Roshani Chokshi, the author of the Touched Queen duology and the Gilded Wolves trilogy, returns to the YA scene following her adult debut, The Last Tale of the Flower Bride, with her new romantasy, The Swan’s Daughter. In fairy tale fashion, Prince Arris of the Isle of Malys is under pressure to find a bride, even if any woman who manages to capture his hand in marriage and hold his heart in their hand (literally) can ascend to the throne. Arris enlists the help of Demelza, a young woman capable of uncovering the truth through her songs, to determine which of the potential brides gathered for a competition wants him for true love or for power. We spoke with Chokshi about how having her daughter influenced the direction of the story, our relationship to truth, and accepting that all love stories are potentially doomed.

This is your first YA book since 2021. Why was this the story that felt right for your return?

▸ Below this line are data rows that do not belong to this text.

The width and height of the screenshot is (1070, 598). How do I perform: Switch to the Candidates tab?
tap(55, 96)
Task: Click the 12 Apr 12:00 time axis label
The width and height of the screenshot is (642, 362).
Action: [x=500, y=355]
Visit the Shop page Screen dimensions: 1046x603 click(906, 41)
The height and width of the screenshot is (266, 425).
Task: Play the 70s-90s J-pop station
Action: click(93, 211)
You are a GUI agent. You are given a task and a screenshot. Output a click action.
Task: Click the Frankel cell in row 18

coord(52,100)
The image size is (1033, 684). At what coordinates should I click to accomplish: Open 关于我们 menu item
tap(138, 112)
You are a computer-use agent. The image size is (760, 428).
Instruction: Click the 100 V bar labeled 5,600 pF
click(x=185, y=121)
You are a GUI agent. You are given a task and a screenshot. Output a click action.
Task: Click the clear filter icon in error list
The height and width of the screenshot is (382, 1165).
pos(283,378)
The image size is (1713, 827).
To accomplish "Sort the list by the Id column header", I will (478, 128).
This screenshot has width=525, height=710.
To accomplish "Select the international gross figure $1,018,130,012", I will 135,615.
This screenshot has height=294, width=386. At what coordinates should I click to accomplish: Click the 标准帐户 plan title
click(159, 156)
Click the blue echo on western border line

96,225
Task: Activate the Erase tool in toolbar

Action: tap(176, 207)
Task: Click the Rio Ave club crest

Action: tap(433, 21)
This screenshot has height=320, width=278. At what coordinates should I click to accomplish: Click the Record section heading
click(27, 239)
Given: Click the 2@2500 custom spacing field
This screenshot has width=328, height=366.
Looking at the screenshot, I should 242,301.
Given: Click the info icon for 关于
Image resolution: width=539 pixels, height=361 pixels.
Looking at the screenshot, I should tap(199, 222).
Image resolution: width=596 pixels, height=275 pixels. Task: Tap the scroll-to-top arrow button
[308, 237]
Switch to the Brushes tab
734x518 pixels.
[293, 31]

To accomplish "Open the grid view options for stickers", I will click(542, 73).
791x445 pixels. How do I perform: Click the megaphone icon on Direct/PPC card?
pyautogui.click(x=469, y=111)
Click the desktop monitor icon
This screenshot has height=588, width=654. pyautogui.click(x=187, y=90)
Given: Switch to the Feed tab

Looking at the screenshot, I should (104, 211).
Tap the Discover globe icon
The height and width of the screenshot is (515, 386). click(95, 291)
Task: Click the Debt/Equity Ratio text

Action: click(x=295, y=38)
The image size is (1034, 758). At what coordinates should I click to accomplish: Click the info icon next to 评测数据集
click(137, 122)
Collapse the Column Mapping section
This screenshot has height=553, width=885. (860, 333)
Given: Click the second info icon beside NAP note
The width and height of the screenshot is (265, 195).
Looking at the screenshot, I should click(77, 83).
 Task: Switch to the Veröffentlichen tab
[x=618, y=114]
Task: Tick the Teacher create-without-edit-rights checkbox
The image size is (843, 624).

It’s so strange to think that much time has passed. This book came about in a really strange way. I was freshly postpartum, and I was in the midst of working on a rather bleak story. [But kids] put you through it. The first thing I felt when I held my daughter was terror, and the love came after that. It was the terror of wanting to protect her, of knowing that I couldn’t protect her from everything. And when I was reading aloud the draft [of this book], originally what I had written was cold and sad; everybody was lonely. And I thought, “This is just miserable.” It was like I was reading it aloud to my daughter and promising her a world that was very ugly, and I was like, “I can’t read this.” So I went back to reading Ella Enchanted by Gail Carson Levine, and Wildwood Dancing by Juliet Marillier, and Which Witch? by Eva Ibbotson, and it was an attempt to claw back whimsy from a place that felt really frightening.

I think that’s what young adult and children’s literature best serves: a sense of reminding you how to tap into childlike wonder again, [and] to believe in anything the way only a child can. I wanted to write something that felt truly young, and I wanted to write something that was cheerful—but that doesn’t mean that it’s without darkness. It’s just that it took these things hand in hand.

There are a lot of fairy tale elements at play in this novel. Can you talk about your own relationship to fairy tales? Have you always been a fan? Did you find a different appreciation for them as you were growing up?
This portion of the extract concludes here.